From: Franklin Robert Araujo França 973930@dcc...
Subject: [9fans] Comments on File I/O measurements
Date: Wed, 03 Feb 1999 10:14:20 +0000

 Russ, please note below our corrections to your random read
calculations.

Comments on File I/O measurements
The first test (bw_file_rd) reads an 8MB file into memory
(the file should then be cached since main memory is 64MB),
then measures the time for re-reading the file sequentially.

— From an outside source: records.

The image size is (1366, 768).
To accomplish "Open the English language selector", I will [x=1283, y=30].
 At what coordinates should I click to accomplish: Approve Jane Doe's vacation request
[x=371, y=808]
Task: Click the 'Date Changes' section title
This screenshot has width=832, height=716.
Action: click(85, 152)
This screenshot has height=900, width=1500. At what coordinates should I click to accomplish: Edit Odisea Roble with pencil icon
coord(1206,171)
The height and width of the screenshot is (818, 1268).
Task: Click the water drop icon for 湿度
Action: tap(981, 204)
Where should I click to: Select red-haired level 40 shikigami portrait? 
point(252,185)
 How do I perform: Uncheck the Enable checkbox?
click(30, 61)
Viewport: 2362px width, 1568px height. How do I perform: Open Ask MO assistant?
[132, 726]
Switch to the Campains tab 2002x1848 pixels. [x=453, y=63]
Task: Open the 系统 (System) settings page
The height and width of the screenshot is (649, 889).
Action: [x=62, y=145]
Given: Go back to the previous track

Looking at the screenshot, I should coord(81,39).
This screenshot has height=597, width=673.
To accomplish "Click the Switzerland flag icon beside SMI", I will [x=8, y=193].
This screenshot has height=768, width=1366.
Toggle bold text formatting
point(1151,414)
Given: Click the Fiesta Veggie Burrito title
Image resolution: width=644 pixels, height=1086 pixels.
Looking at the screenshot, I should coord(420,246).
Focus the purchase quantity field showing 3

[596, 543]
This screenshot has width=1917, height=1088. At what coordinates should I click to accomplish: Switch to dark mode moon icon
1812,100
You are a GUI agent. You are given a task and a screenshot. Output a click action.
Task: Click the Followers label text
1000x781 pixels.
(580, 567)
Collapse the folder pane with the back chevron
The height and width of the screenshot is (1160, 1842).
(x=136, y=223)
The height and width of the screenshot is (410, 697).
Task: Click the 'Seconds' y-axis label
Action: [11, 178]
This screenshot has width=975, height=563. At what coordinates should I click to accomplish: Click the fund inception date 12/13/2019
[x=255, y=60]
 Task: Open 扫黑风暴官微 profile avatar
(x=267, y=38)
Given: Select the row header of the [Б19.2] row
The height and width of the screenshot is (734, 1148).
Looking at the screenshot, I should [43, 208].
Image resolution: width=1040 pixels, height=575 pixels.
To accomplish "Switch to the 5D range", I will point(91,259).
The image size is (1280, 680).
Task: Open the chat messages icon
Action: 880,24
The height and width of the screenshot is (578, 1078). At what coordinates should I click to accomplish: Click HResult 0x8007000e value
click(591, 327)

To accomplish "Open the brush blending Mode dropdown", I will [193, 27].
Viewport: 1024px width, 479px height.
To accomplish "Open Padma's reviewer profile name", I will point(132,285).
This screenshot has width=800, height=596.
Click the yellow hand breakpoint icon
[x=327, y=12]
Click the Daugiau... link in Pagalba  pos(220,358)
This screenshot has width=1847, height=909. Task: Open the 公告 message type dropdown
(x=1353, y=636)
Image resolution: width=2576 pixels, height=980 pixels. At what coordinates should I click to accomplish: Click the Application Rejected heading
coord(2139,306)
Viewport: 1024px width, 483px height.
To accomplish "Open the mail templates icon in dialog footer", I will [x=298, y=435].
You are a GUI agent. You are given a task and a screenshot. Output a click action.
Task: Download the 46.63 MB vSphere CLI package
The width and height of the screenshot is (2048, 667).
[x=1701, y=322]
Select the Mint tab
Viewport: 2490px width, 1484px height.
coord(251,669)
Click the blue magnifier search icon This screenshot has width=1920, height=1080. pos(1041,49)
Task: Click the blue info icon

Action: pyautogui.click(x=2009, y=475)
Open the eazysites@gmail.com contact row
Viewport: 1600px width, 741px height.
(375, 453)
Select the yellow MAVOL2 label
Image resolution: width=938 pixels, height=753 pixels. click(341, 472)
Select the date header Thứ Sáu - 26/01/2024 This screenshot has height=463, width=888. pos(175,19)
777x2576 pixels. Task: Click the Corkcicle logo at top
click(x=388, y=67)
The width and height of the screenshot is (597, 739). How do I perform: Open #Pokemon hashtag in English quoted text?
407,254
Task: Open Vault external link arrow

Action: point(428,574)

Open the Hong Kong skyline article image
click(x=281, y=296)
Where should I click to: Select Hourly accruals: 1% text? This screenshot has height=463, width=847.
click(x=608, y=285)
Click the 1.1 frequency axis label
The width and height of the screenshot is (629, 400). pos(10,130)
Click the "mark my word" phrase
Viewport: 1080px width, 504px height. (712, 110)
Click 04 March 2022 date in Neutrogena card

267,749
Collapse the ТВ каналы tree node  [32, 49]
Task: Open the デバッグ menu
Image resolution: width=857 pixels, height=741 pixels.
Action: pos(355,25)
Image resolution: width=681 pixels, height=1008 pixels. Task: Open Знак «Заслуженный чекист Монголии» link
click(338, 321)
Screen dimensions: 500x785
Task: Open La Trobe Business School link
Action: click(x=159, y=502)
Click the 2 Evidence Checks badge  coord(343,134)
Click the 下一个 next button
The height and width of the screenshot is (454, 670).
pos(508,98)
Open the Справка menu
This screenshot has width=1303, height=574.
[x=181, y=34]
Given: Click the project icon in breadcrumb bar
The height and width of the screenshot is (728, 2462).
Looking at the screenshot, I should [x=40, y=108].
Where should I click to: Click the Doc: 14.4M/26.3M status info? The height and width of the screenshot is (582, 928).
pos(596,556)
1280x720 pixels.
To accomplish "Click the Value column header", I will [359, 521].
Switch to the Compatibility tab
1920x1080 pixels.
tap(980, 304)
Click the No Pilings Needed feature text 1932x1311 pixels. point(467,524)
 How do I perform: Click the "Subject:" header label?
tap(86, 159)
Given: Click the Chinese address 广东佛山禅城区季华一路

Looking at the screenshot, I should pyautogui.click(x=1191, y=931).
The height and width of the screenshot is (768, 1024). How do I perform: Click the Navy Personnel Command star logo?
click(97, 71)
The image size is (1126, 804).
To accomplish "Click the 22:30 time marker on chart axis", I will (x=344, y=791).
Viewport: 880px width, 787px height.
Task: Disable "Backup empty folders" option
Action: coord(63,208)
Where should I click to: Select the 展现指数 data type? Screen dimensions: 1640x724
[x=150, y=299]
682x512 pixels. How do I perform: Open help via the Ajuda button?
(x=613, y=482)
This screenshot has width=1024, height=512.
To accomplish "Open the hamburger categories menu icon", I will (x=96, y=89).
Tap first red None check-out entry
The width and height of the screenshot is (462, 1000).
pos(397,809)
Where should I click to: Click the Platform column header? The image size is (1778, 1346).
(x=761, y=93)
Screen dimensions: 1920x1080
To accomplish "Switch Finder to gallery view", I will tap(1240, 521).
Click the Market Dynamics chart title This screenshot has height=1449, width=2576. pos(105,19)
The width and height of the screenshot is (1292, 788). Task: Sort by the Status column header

The other tests read and write a 100 MB file in 8KB blocks,
using the lmdd test from lmbench.
We were amazed by the Linux numbers so we fetched the Quantum
ST32AT specifications from www.quantum.com; it turns at
5400 rpm, average seek time=10ms,has a 128 KB internal buffer
(~1 track) and a variable number of 512 byte sectors/track
( from 277 to 154) giving nominal rates varying from
12.2 to 6.8 MB/s. Linux partition is after the first 25% of
the disk size, so we estimated nominal rate at that point at
9.2 MB/s. We rebooted the system before all measurements in order
to avoid any cache re-use, and executed the sync() system call
before ending the time measurements.
Linux was able to create and write sequentially a 100MB file
at 50% of the disk nominal speed and (after reboot) to read
sequentially the same file at 90% of the disk nominal speed.
In the random read test with the same file we read 12800 times
8KB blocks randonly chosen (therefore, 12800 random lseeks
followed by read): the time measured was 116.3 secs giving
9.8 ms /operation, very close to the average seek time.
PS: Plan9 partition is after Linux in the disk, which may
give nominal rates up to 20% lower than Linux 9MB/s, but this
obviously cannot explain the difference in performance.